Summary
Data analysis code often falls into the ad hoc class: a one-time use which is destined for the graveyard of forgotten files that are slowly decomposing your computer’s available storage space. But some code falls into the reusable class; a category which requires thoughtful considerations of robustness, maintenance, and performance. Recently I encountered a performance bottleneck while productionalizing a particular workflow. The original code was written in R and contained several time consuming operations. Specifically, data preprocessing involved ingesting a large but narrow data set (rows: 60+ million, columns: around 15), and then flagging any row which contained either all zeros or all NAs. Loop-ing and apply-ing over rows can be a very time consuming task within R. Fortunately, 1) C++ is very efficient at these operations, and 2) the Rcpp package provides a simple way to integrate your C++ code within your R workflow. For a more detailed Rcpp tutorial see here.
Results
Below I compare the performance of three different row-wise paradigms: an R for
loop, an R apply
, and a C++ for
loop integrated into R using Rcpp. The row-wise task is to find all row index values which fail the zero/NA check (described above), where our narrow data set has 15 columns and N rows. Here N is varied by factors of 10 from 6K up to 60 million. The number of rows with all zeros or all NAs are both set to 25% of the number of rows N. Note: Other approaches involving column-wise looping, recoding, and summarizing using row sums could also be explored, but the intent of this post is to provide a template for performing row-wise operations and comparing performance of row-wise alternatives.

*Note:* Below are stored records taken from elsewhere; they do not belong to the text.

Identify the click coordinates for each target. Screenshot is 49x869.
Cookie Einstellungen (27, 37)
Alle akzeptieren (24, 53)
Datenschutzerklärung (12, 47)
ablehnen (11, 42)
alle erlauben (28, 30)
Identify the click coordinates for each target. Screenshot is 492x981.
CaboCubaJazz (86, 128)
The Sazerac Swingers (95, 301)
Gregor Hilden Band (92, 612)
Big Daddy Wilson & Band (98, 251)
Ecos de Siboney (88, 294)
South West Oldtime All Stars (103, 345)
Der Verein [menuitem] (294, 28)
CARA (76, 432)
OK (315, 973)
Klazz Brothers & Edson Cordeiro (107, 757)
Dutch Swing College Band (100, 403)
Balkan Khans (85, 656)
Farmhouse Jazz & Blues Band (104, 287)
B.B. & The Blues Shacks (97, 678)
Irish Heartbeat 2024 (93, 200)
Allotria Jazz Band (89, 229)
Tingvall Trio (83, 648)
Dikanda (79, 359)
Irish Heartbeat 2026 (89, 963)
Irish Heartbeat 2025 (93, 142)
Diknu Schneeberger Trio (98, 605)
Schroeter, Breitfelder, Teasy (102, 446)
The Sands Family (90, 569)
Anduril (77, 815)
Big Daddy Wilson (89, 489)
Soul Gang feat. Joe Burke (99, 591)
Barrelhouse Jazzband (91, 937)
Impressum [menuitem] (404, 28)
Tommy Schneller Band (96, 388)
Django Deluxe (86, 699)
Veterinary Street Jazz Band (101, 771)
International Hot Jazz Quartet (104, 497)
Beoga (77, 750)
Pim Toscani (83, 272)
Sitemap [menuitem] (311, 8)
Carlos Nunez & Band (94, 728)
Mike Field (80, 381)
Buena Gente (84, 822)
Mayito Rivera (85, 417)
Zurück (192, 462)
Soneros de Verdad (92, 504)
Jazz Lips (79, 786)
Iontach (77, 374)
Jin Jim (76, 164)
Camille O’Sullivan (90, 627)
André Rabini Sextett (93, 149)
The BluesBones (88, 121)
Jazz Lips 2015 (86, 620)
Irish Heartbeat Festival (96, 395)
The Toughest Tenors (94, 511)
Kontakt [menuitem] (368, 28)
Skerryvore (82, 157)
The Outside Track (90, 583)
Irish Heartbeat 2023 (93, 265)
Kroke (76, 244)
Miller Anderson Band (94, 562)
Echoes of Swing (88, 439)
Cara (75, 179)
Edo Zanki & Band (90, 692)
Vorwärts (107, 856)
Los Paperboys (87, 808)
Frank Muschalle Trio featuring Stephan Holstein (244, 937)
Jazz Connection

The below table contains the run times (in seconds) from one experiment per setting. Of course we ought to run the experiment multiple times to account for system variability but “ain’t nobody got time for that”. The “DNR” label stands for did not run.
Rows | Cpp Time | Apply Time | R Loop Time |
---|---|---|---|
6,000 | 0.003 | 0.054 | 4.285 |
60,000 | 0.010 | 0.445 | 41.096 |
600,000 | 0.094 | 3.498 | 1752.259 |
6,000,000 | 1.136 | 35.517 | DNR |
60,000,000 | 10.321 | 397.695 | DNR |
The below table contains the ratio of run time relative to the Cpp run time. Interestingly, Cpp is many times more efficient than the other two methods but is logically constructed in the same way as the R for loop.
Rows | Cpp Ratio | Apply Ratio | R Loop Ratio |
---|---|---|---|
6,000 | 1.0 | 18.1 | 1438.7 |
60,000 | 1.0 | 44.5 | 4106.8 |
600,000 | 1.0 | 37.2 | 18629.9 |
6,000,000 | 1.0 | 31.3 | DNR |
60,000,000 | 1.0 | 38.5 | DNR |
Code
Step 1. Setup R session and compile C++ function for use within R:
### You may need more digits for test times for small test sizes:
options(digits.secs = 6)
### ---------------------------------------------- ###
### load packages:
### ---------------------------------------------- ###
library(Rcpp)
### ---------------------------------------------- ###
### Compile C++ function
### ---------------------------------------------- ###
# Here we compile cpp code inside current session, but
# could be built into a package for production purposes:
### Using in script compiling of c++ function:
cppFunction('std::vector<int> allNa_or_allZero(Rcpp::NumericMatrix x) {
// find row count of numeric matrix
int nRows = x.nrow();
// using std for integer vector so I can call .reserve()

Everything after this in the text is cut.